§ **Assigned task**:
Only certain lines below are wanted: those starting at the line containing "Tesla (753, 1980)" and ending at the line containing "Αρχική (321, 62)", both included, each retyped exactly.

▼

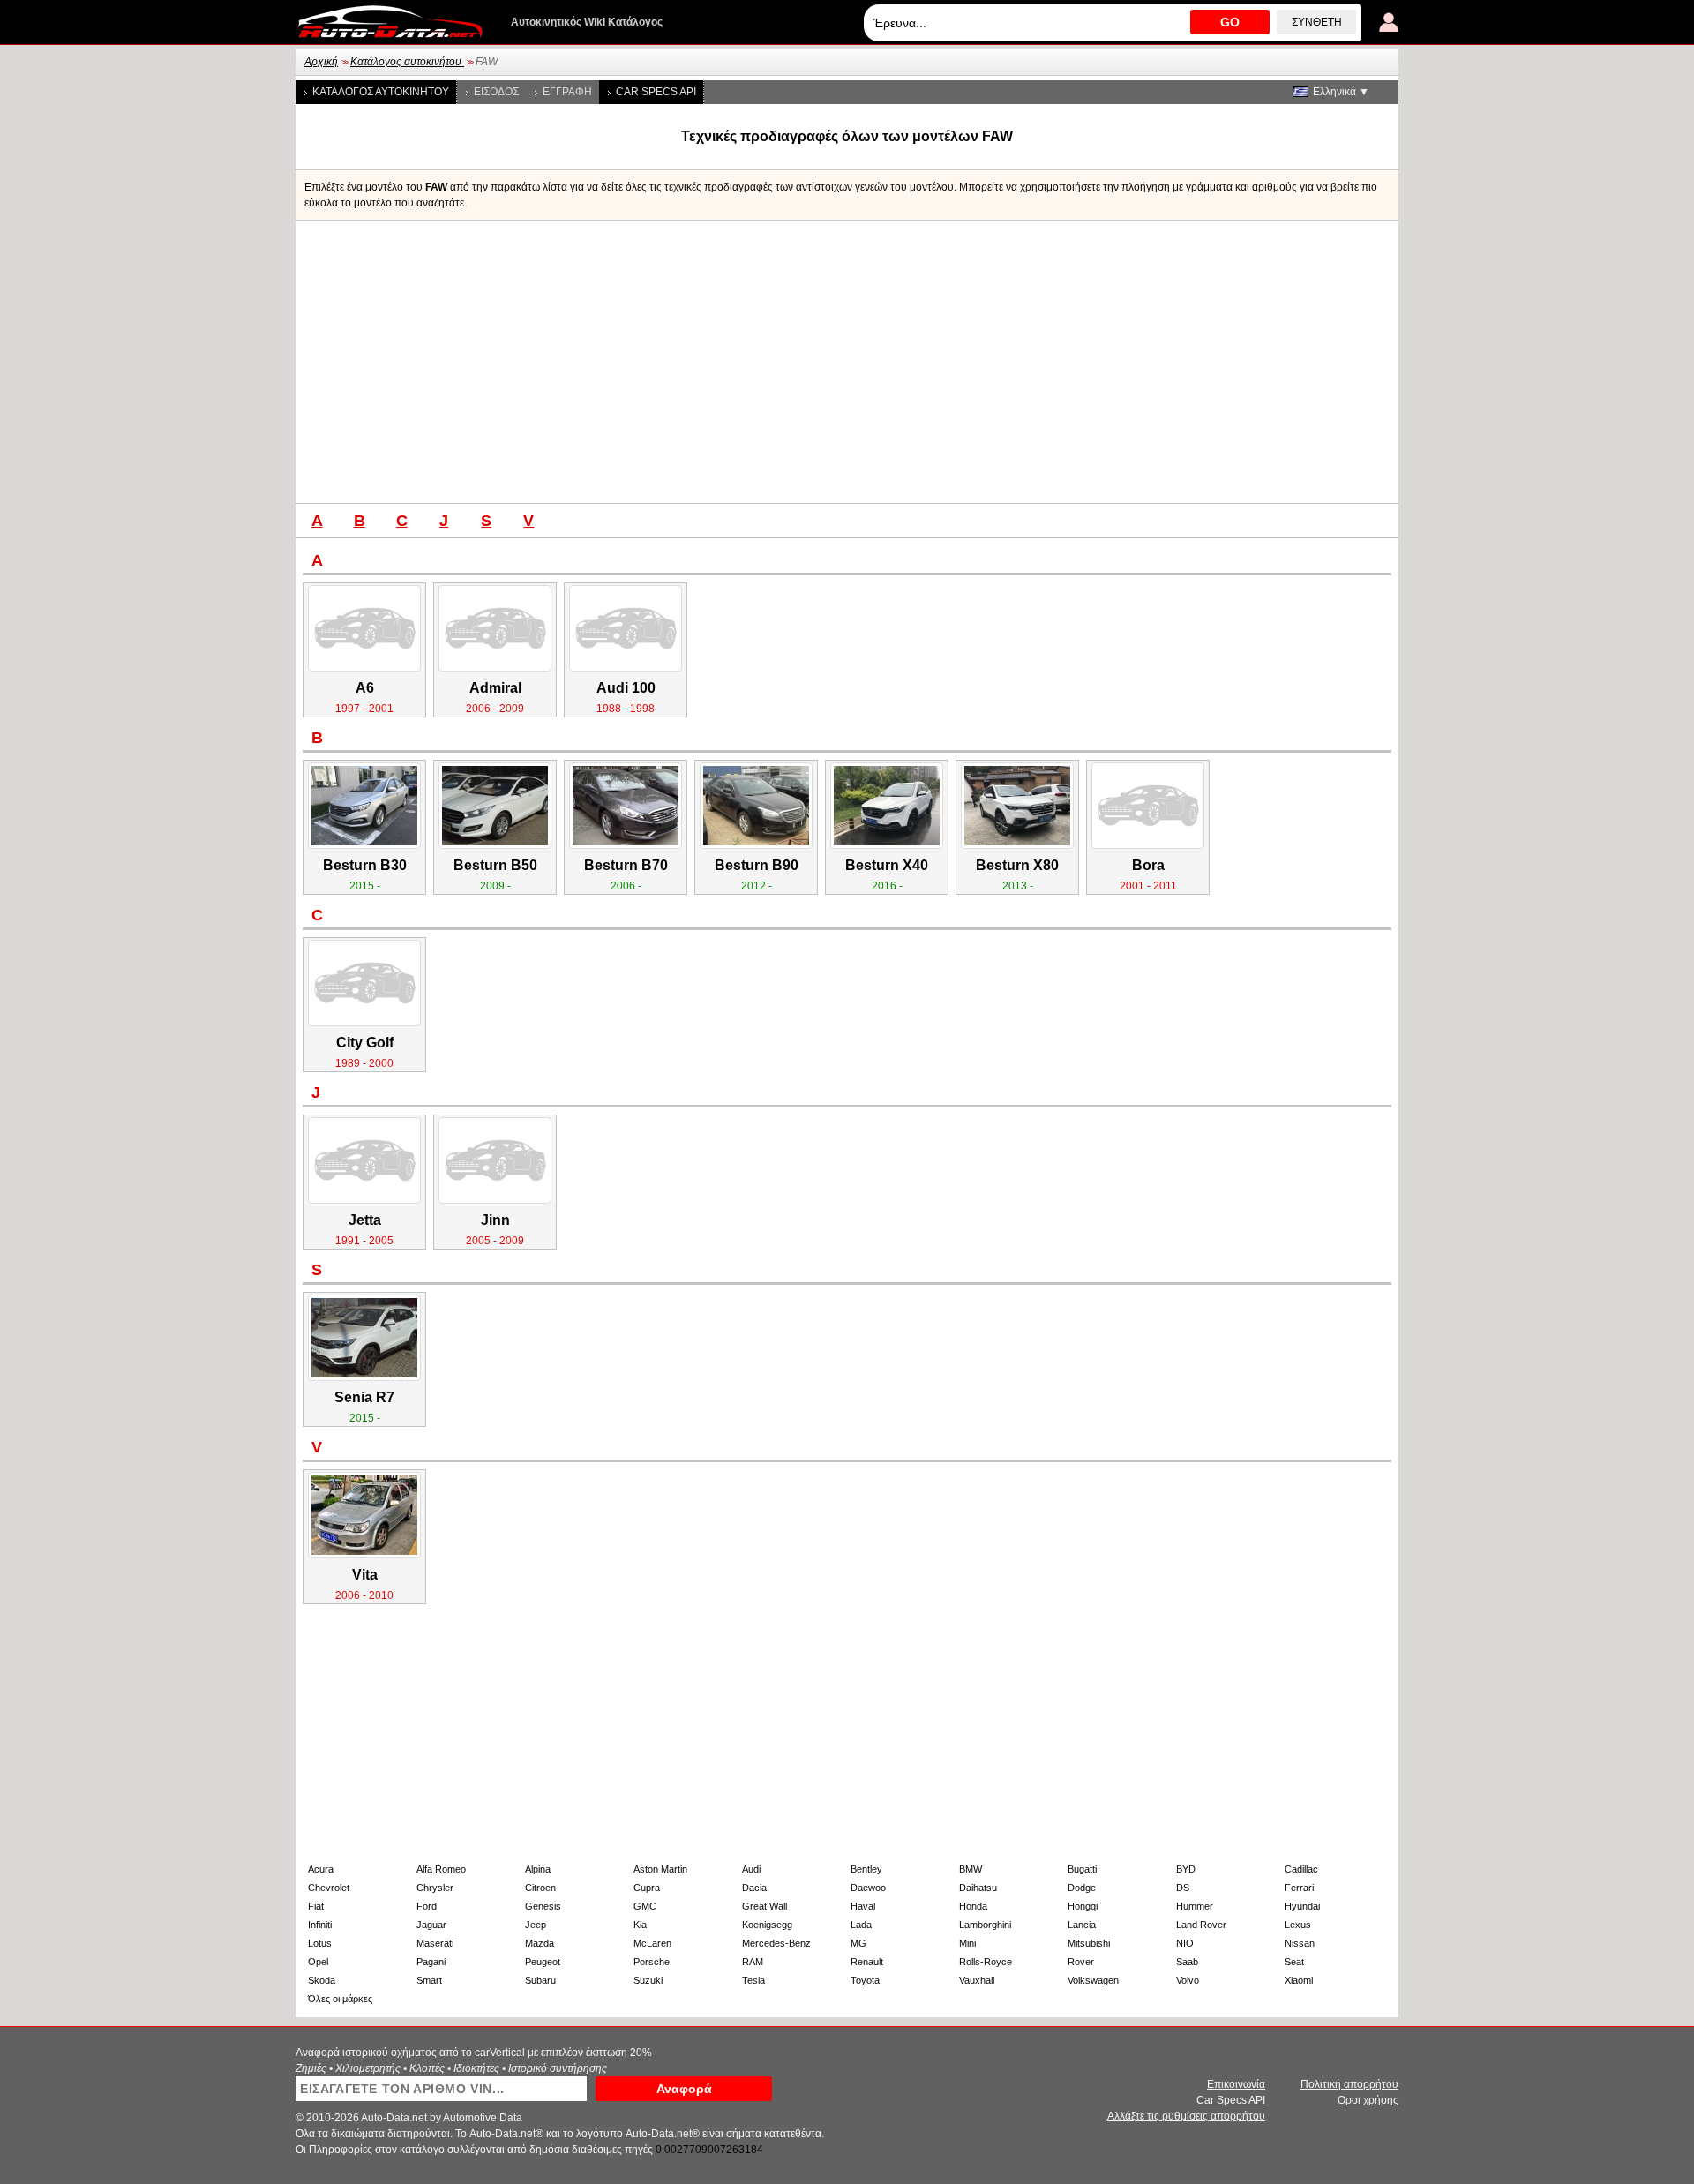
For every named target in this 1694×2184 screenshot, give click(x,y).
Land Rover (1201, 1924)
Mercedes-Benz (776, 1943)
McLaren (652, 1943)
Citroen (540, 1887)
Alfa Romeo (441, 1869)
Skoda (321, 1980)
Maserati (434, 1943)
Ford (426, 1906)
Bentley (866, 1869)
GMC (644, 1906)
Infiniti (320, 1924)
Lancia (1082, 1924)
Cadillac (1301, 1869)
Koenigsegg (767, 1924)
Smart (429, 1980)
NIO (1185, 1943)
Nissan (1300, 1943)
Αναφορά (684, 2089)
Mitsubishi (1089, 1943)
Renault (867, 1961)
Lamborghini (985, 1924)
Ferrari (1299, 1887)
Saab (1187, 1961)
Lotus (320, 1943)
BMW (970, 1869)
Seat (1294, 1961)
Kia (640, 1924)
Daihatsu (978, 1887)
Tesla (753, 1980)
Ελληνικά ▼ (1341, 92)
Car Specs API (656, 92)
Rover (1081, 1961)
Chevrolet (328, 1887)
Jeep (535, 1924)
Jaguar (431, 1924)
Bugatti (1082, 1869)
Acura (321, 1869)
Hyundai (1302, 1906)
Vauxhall (976, 1980)
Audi (751, 1869)
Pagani (431, 1961)
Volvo (1187, 1980)
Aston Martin (660, 1869)
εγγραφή (567, 92)
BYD (1186, 1869)
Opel (318, 1961)
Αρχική (321, 62)
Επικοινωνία (1236, 2084)
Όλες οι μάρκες (340, 1998)
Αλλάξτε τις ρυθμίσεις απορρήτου (1186, 2116)
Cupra (646, 1887)
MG (858, 1943)
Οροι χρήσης (1368, 2100)
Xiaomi (1299, 1980)
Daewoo (868, 1887)
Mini (967, 1943)
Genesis (543, 1906)
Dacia (754, 1887)
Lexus (1298, 1924)
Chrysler (434, 1887)
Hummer (1194, 1906)
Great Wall (764, 1906)
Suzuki (648, 1980)
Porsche (651, 1961)
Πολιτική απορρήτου (1349, 2084)
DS (1182, 1887)
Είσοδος (496, 92)
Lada (861, 1924)
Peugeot (542, 1961)
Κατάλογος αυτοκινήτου (407, 62)
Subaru (540, 1980)
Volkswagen (1093, 1980)
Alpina (538, 1869)
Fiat (316, 1906)
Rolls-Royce (985, 1961)
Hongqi (1083, 1906)
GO (1230, 22)
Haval (863, 1906)
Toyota (865, 1980)
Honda (973, 1906)
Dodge (1082, 1887)
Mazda (539, 1943)
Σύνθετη (1317, 22)
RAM (752, 1961)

▲

§ **Response to this exercise**:
Tesla (753, 1980)
Ελληνικά ▼ (1341, 92)
Car Specs API (656, 92)
Rover (1081, 1961)
Chevrolet (328, 1887)
Jeep (535, 1924)
Jaguar (431, 1924)
Bugatti (1082, 1869)
Acura (321, 1869)
Hyundai (1302, 1906)
Vauxhall (976, 1980)
Audi (751, 1869)
Pagani (431, 1961)
Volvo (1187, 1980)
Aston Martin (660, 1869)
εγγραφή (567, 92)
BYD (1186, 1869)
Opel (318, 1961)
Αρχική (321, 62)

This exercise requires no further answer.